Astaxanthin is a high value keto-carotenoid pigment renowned for its commercial application in various industries comprising aquaculture, food, cosmetic, nutraceutical and pharmaceutical. Among the verified bio-resources of astaxanthin are red yeast Phaffia rhodozyma and green alga Haematococcus pluvialis. The supreme antioxidant property of astaxanthin reveals its tremendous potential to offer manifold health benefits among aquatic animals which is a key driving factor triggering the upsurge in global demand for the pigment.
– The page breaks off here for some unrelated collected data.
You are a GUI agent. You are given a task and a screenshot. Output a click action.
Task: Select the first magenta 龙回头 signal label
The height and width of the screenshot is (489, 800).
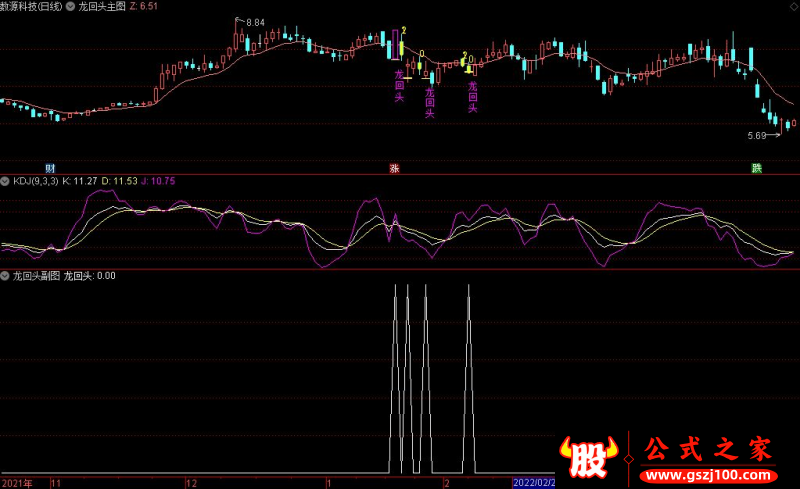(x=399, y=86)
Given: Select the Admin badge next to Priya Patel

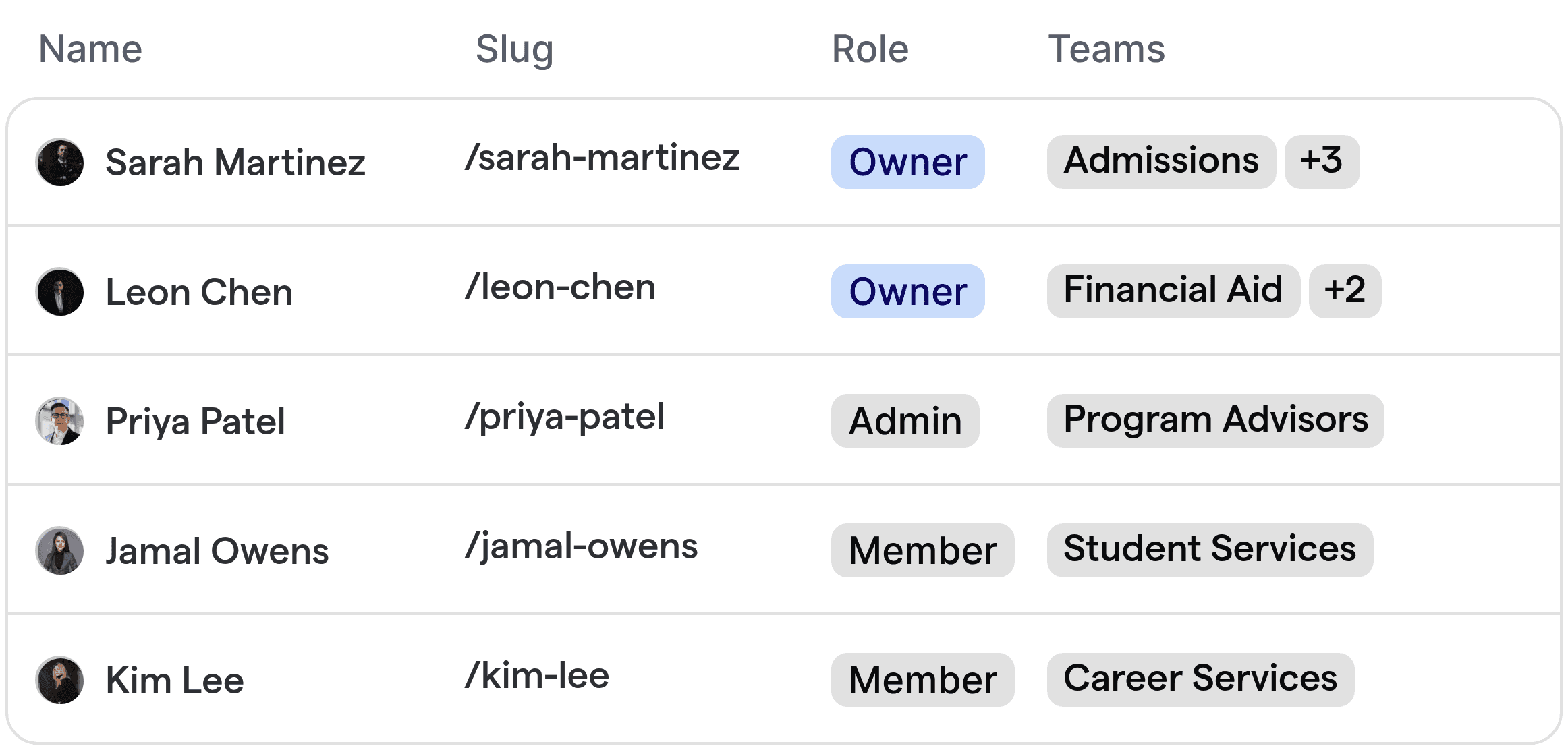Looking at the screenshot, I should 904,421.
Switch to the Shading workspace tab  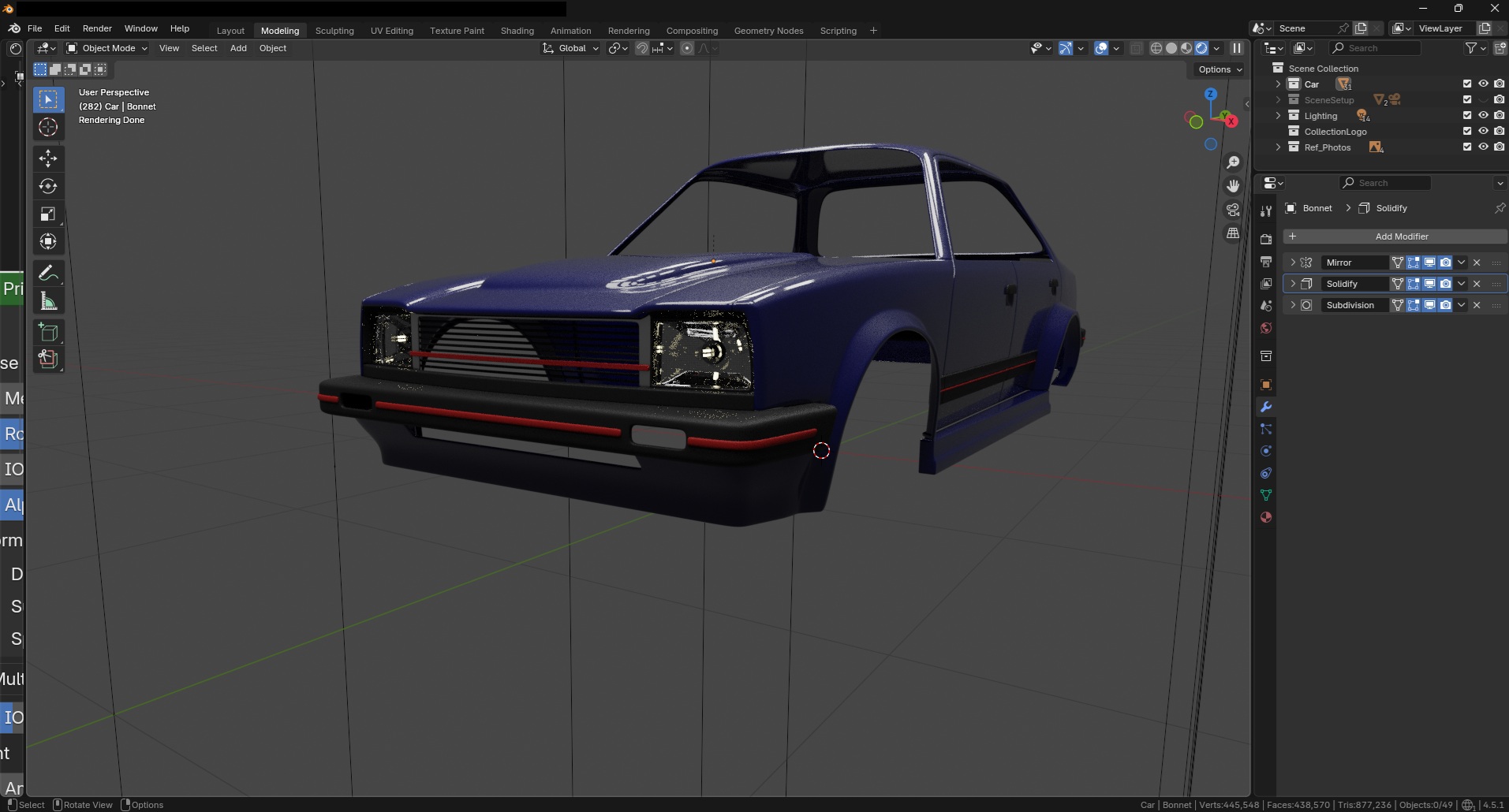pos(517,31)
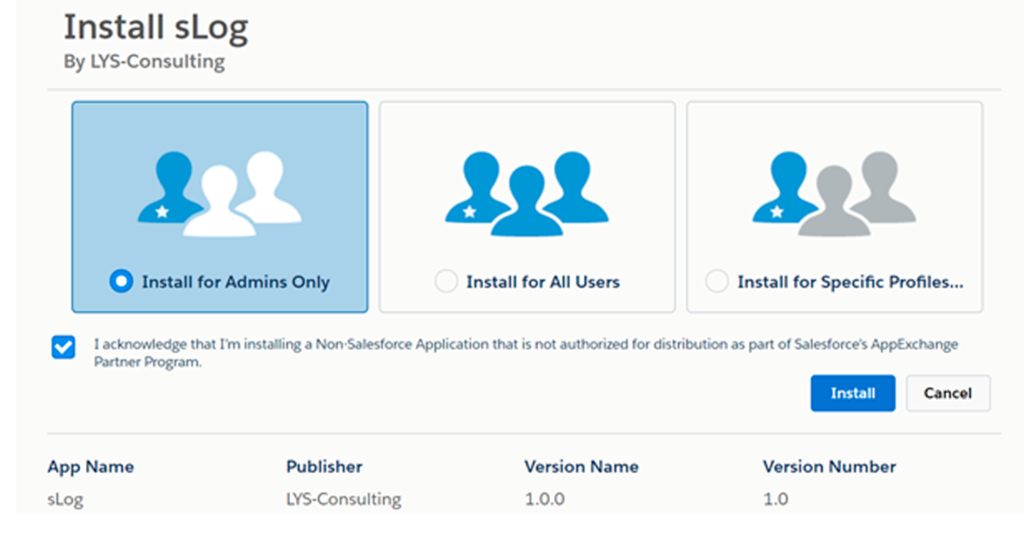The width and height of the screenshot is (1024, 544).
Task: Click the By LYS-Consulting subtitle
Action: point(144,61)
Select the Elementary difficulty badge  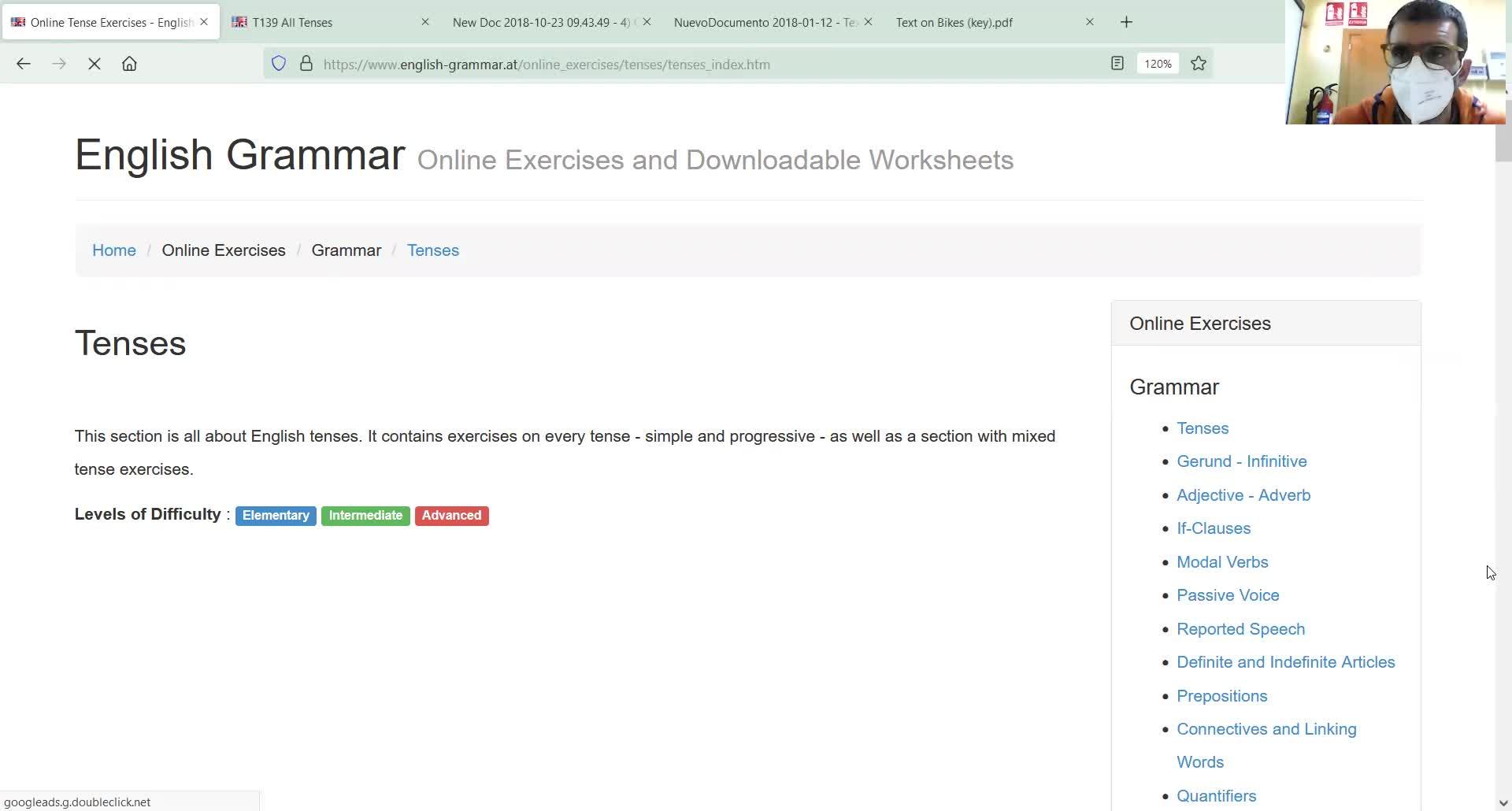276,516
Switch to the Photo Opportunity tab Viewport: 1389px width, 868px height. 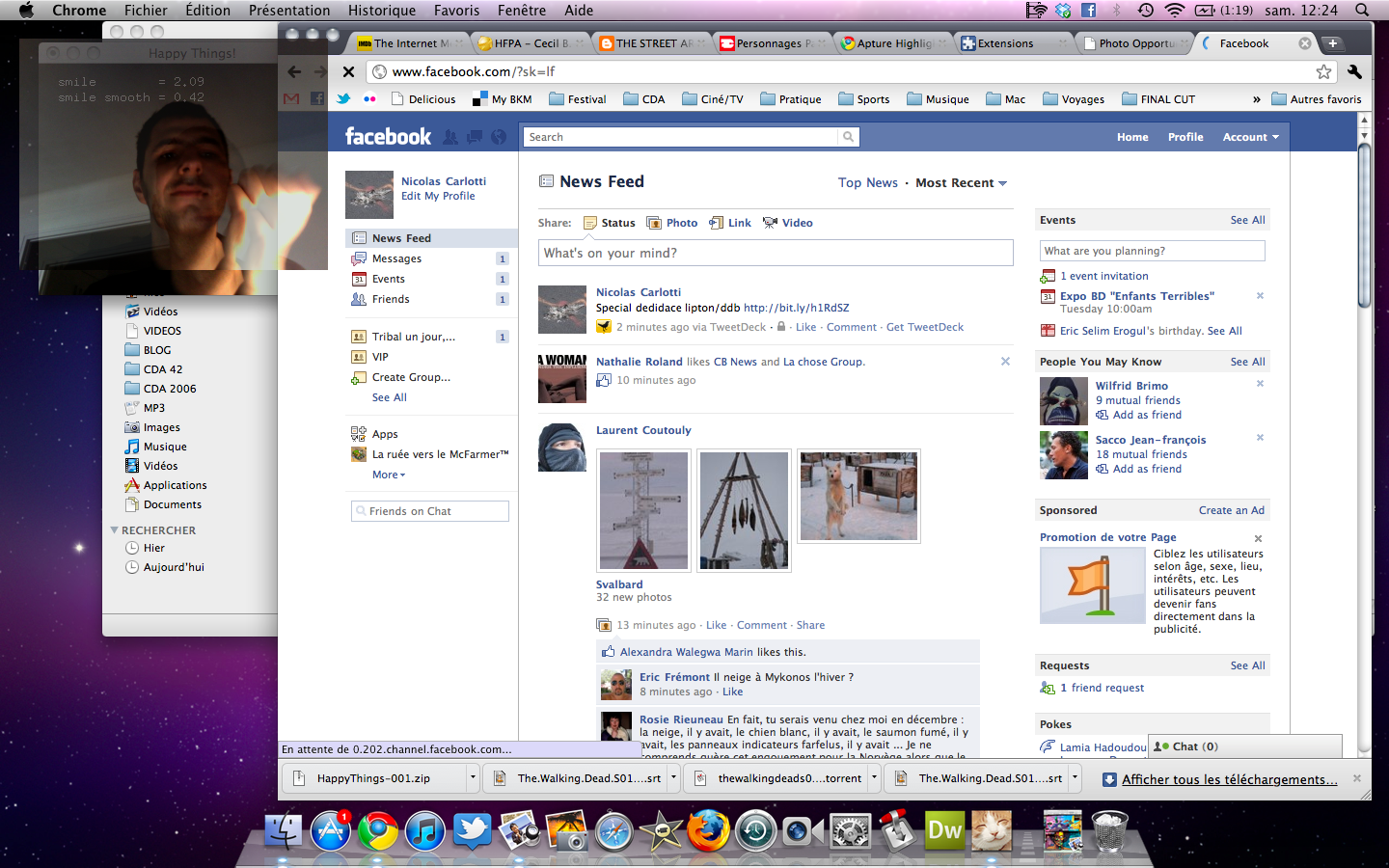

Numerous scientific researches devoted over a number of years have persistently demonstrated the instrumental role of astaxanthin in targeting several animal health conditions. This review article evaluates the current best available evidence to judge the beneficial usage of astaxanthin in aquaculture industry. Most apparent is the profound effect on pigmentation, where astaxanthin is frequently utilized as an additive in formulated diets to boost and improve the coloration of many aquatic animal species, and subsequently product quality and price. Moreover, the wide range of other physiological benefits that this biological pigment confers to these animals is also presented which include various improvements in survival, growth performance, reproductive capacity, stress tolerance, disease resistance and immune-related gene expression.